On Tue, Jun 30, 2009 at 6:08 PM, Robert Rohde<rarohde(a)gmail.com> wrote:
In addition to resource limits, any scheme better make
sure what's
passed into the programming language and what's passed out makes
sense. For example, you shouldn't have it generating raw HTML and
probably shouldn't let it mess with strip markers. Some of this may
be automatic depending how it's integrated into the parser. One would
probably also want to limit the size of an allowed output (e.g. don't
let it send 5 MB to the user). Depending on the integration there may
be other control sequences that one needs to catch when it returns as
well.
I was assuming it would just return wikitext, and that would be
integrated into the page and parsed, following all limits on wikitext
(including size) -- just as with current parser functions.

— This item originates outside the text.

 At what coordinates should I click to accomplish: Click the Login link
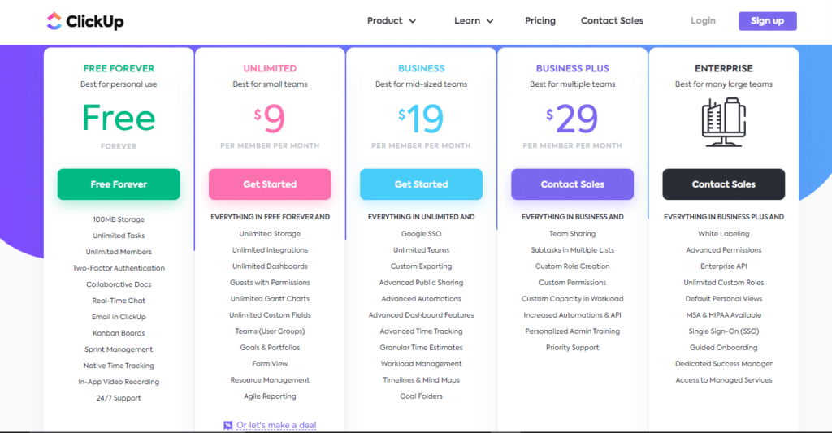pos(703,20)
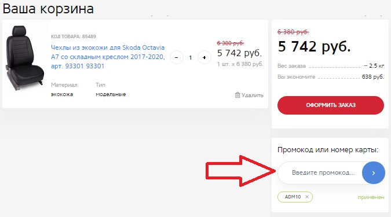Decrease item quantity with minus button
This screenshot has width=391, height=217.
[x=177, y=57]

On a separate point, one of the limitations of
stand-alone type
sandboxes is that it would make it harder for the code to call other
template pages. One of the few virtues of the current template code
is that it is relatively modular, with more complex templates being
built out of less complex ones. If this programming language is meant
to replace that then it would also need to be able to reference the
results of other template pages. One solution is to pre-expand those
sections (similar to what is done now, I believe), but that can get
rather delicate once one has programming constructs like variable
assignments, looping, and recursion since the template parameters
won't necessarily be fixed at the Preprocessor stage.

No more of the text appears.